提供テキスト:
▽
よもやま

秋日和


急に涼しくなって、お気に入りの薄い上着達が役にたたない。
かといって分厚い上着は手放してしまった。
昨日まで半袖だったのに、今日は暖房をつけている。

肌寒いのは好きなのに、この落差は行き過ぎにも思う。
やたらに、柔らかくて暖かい服が欲しくなる。

寒い夜には、と、クリームシチューを作る。
最も幸せな気分になれる食べ物の一つだ。
大きめ野菜に柔らかい鶏肉。
ついつい食べ過ぎてしんどくなるも、やはり幸せ。
うつらうつらと眠気を感じながら、舌を火傷したことに気づく。

「自転車吐息」園子温監督
トンガったセンス、詩的な台詞。
本人がガッツリ出ているのも凄い。
「凄い」けれども、気持ちが動くことはなかった。

どうしようもなくそうしてしまう人を見たいと改めて思う。
奥の洗面台が光に照らされている画面が綺麗だった。

「秋刀魚の味」小津安二郎監督
岩下志麻さんが美しすぎる。
△
利用可能なデータ:
▽
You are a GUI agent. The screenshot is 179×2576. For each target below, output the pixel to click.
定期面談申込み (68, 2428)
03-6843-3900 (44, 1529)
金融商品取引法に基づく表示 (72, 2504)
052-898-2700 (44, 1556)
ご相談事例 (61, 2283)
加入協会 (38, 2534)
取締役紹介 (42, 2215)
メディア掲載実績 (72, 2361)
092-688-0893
△
作業の手順:
提供テキストについて、次の問いに答えてください。
1. 寒い夜に作る料理は何か。
2. 「自転車吐息」の監督は誰か。
3. 「秋刀魚の味」の項で、美しすぎると書かれているのは誰か。

回答欄:
1. クリームシチュー
2. 園子温
3. 岩下志麻さん